Earnings bulls invariably cite the recent, synchronized rise in global growth as a major boon to U.S. multinationals. And they’re correct. What’s mostly ignored is a heavy counterweight—the meager prospects at home. The S&P 500 is highly international: Around 30% of total sales, and 40% of profits, flow from abroad. Increasingly, it’s been fast-growing overseas operations supplying the juice. According to FactSet, S&P companies with more than 50% of their sales outside the U.S. raised their earnings 13.4% in Q3 of 2017 vs. the same quarter a year ago, compared with just 2.3% for those with more than half their sales in the U.S. Europe has turned from a millstone into a motor. Nike (NKE) recently reported seven straight quarters of rising sales in Europe. And DowDuPont (DD), Apple (AAPL), and McDonald’s (MCD) all highlighted strong results in the most recent quarters from Europe, Asia, and emerging markets.

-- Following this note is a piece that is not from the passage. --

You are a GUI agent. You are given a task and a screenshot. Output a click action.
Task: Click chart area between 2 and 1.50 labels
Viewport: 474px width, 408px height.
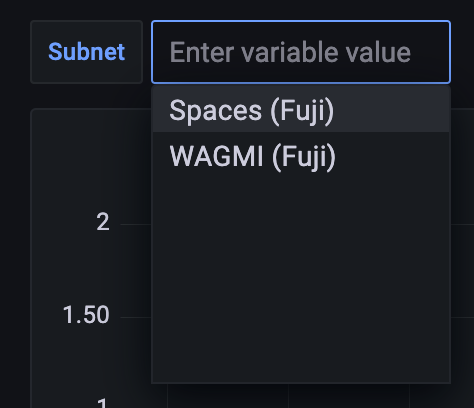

The dollar’s 9% decline this year against a basket of global currencies helped greatly. But since the end of October, the greenback has stabilized and even gained slightly against the euro. The prospect of higher U.S. rates and lower corporate taxes is likely to arrest or even reverse the dollar’s decline, curbing the recent pace of overseas profits.

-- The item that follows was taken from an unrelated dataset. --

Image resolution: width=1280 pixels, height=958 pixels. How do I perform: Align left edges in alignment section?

Still, U.S. multinationals should benefit from robust growth abroad, especially in developing markets. The Organization for Economic Cooperation and Development (OECD) projects real global GDP of 3.7% in 2018. But non-OECD countries, including China, are forecasted to grow by 4.9% in aggregate, while the OECD estimates that U.S. GDP will grow just 2.5% next year. Among the top beneficiaries of this overseas growth story should be tech titans such as Apple, Google, Facebook (FB), and Amazon (AMZN). Technology is by far the most global sector in the S&P, garnering no less than 60% of revenues from abroad. “U.S. tech companies have tremendous market power globally,” says Zandi. “Google and Facebook have 60% of all ad revenue. That power will continue to grow.”
Chiefly because of tech’s global strength, Zandi predicts that foreign profits for the S&P 500 will grow faster than U.S. national income. But he also projects that domestic earnings will lag GDP. The bottom line: The domestic drag will offset the global boost, so that future profits will simply track the economy. Even in a tech-driven global world, it comes back to cold, hard math.
Zandi’s scenario isn’t exciting, but unlike the Wall Street consensus, it makes sense. In 1999, Warren Buffett wrote an influential article for Fortune arguing that corporate profits as a share of GDP tend to go far higher after periods where they’re depressed—and drop sharply after they’ve been hovering at historically high levels. So whom should you believe? Today’s Wall Street crowd, or Buffett and Friedman? When two such sages agree, you should think twice before following the herd in the other direction.
A version of this article appears in the Dec. 15, 2017 issue of Fortune with the headline “When Will the Profit Boom Fizzle?”